The key for Lowry will be stringing together four consecutive good rounds. He shot 68 in the first round at St. Andrews in 2010 but finished 73-71-75. At Hoylake in 2014, Lowry went 68-75-70-65.
McDowell said Lowry is good enough to win the first Open Championship on Irish soil in 68 years.
"Listen, I've always thought Shane had kind of three big things going for him," McDowell said. "Obviously, he's a great driver of the ball; one of the best chippers of the ball I've ever seen; and he's got a lot of guts and determination. To win an Irish Open for an amateur speaks volumes of who he is and what he is.
"He's a good friend out here, and I have a huge amount of respect for his game. He could easily continue this into the weekend and could easily contend here on Sunday afternoon. He has the game."

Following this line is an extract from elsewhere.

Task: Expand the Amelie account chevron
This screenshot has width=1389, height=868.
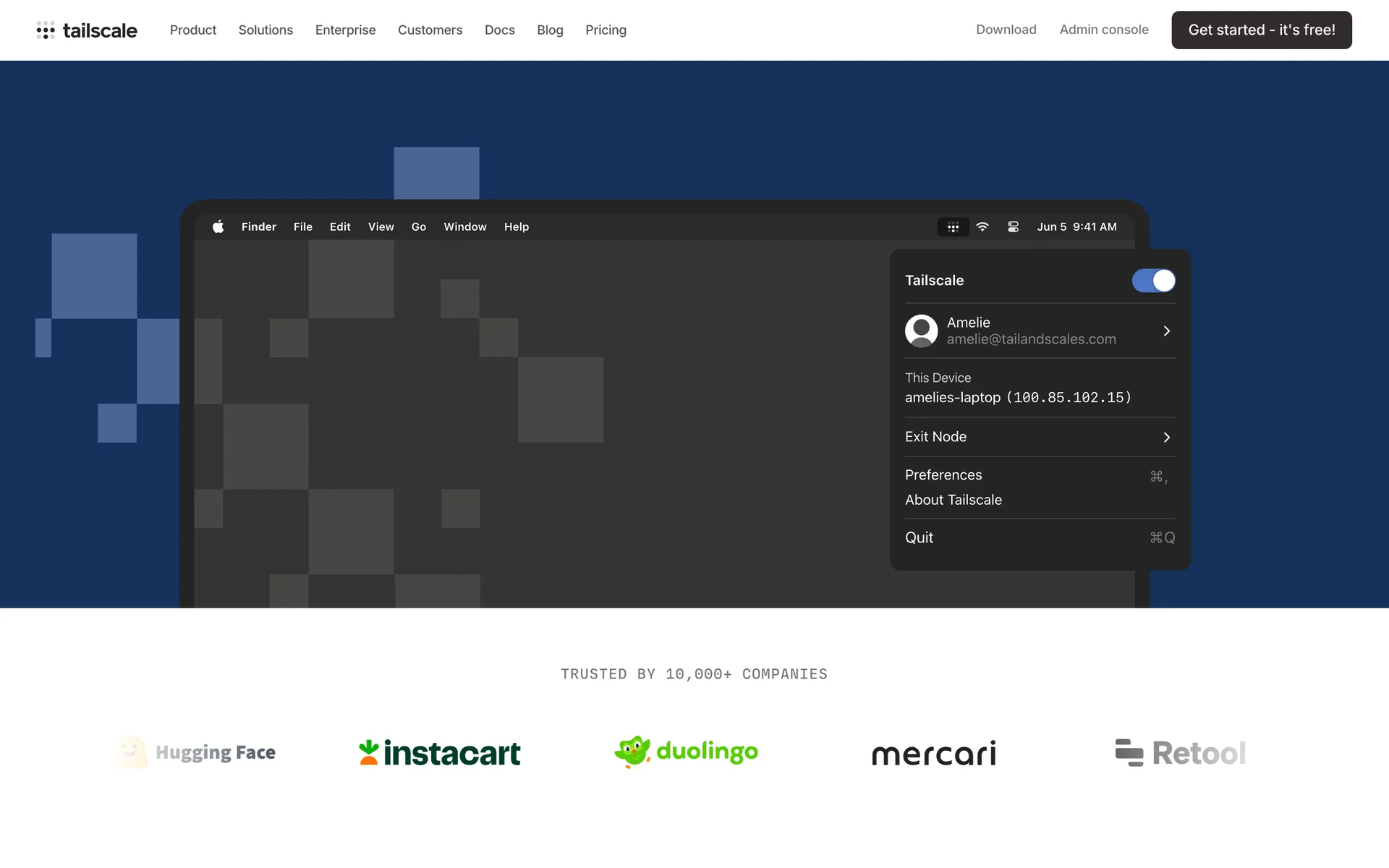Action: (x=1166, y=331)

Mother Nature will have something say
The weather and wind are always big factors at the Open Championship. Thursday's opening round was no exception. At times, there was heavy rain on certain areas of the golf course. At the exact same time, other holes were bathed in sunshine.
The forecast for Friday is much of the same, according to the Met Office, which predicts an increased risk of heavy downpours in the late afternoon and evening, along with winds at 5 to 10 mph from the southeast.
If the weather conditions remain the same, Englishman Paul Casey doesn't expect the winning score to get to 10 under.
"If we get the same periods of sun, couple of squalls, same strength of wind, I'd snap your arm off if anybody got to double digits," Casey said. "Double it, add a couple. Yeah, I don't know.
"But we'll see if the R&A lean on it a little bit. They have a very good grasp of things. That's not their style. Their style is usually to let the elements dictate."